Stored data entries
* * * * * * *
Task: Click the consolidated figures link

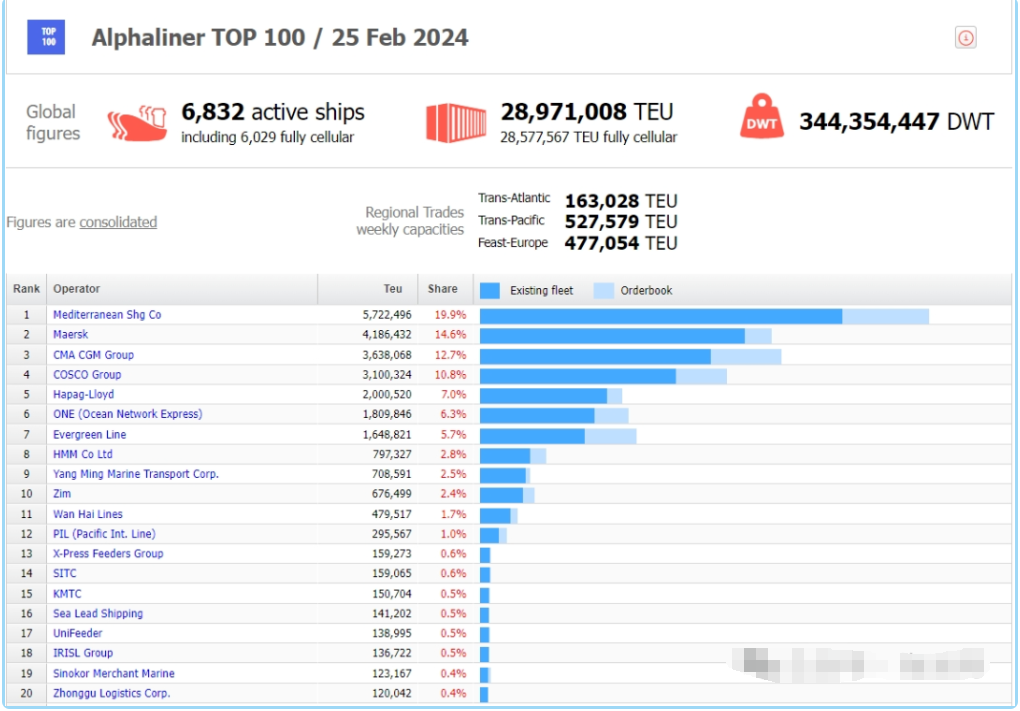Action: click(x=118, y=222)
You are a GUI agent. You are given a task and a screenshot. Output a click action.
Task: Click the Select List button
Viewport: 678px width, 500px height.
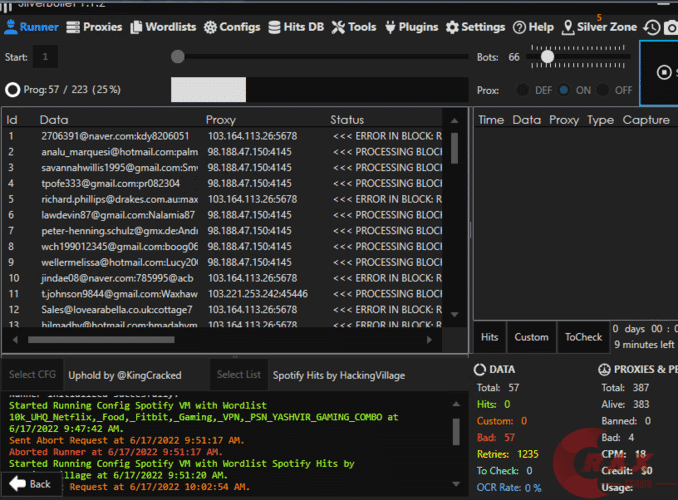pyautogui.click(x=239, y=375)
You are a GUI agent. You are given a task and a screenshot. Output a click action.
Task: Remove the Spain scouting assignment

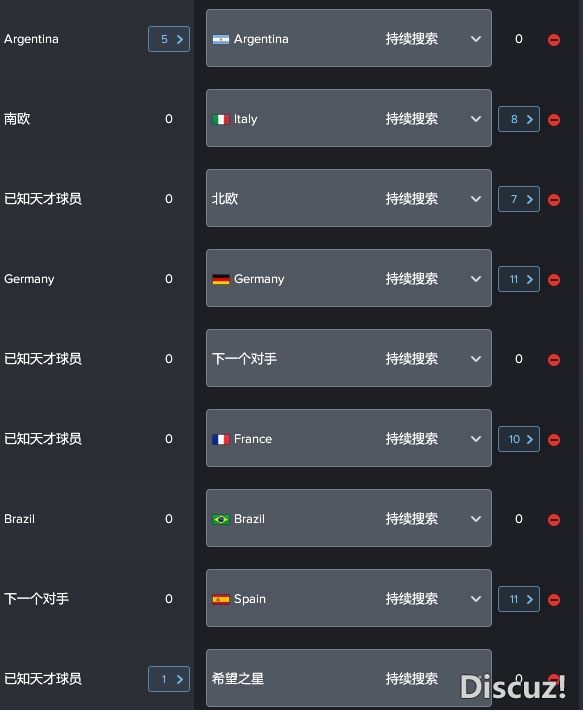554,600
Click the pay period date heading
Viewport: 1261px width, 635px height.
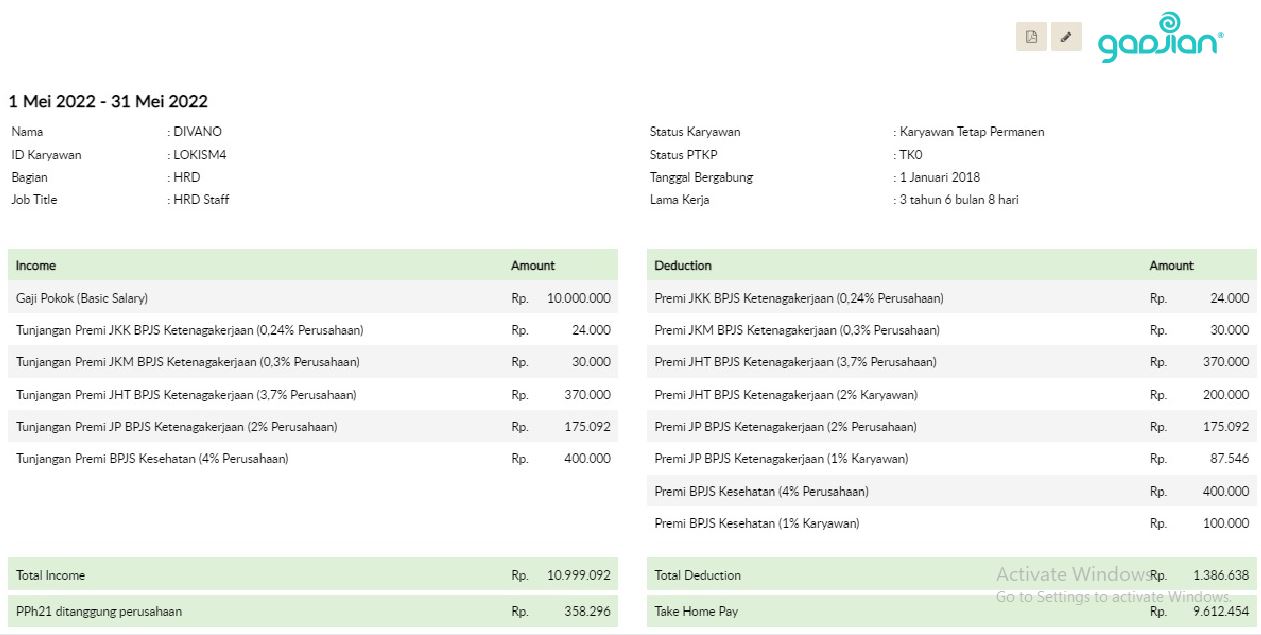tap(108, 101)
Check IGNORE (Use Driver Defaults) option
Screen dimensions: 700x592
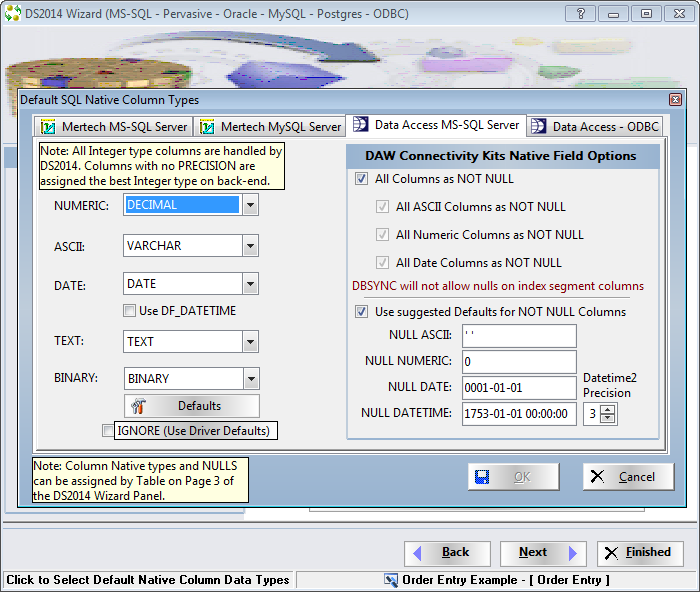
* * * * * * *
DIRECTIONS FOR THIS TASK
Write out exactly, please, the lines that start at the one containing "Viewport: 1261px width, 635px height." and run through the final line of the entries, both included, leaving pictures out.

TASK ANSWER
Viewport: 1261px width, 635px height.
tap(108, 101)
Check IGNORE (Use Driver Defaults) option
Screen dimensions: 700x592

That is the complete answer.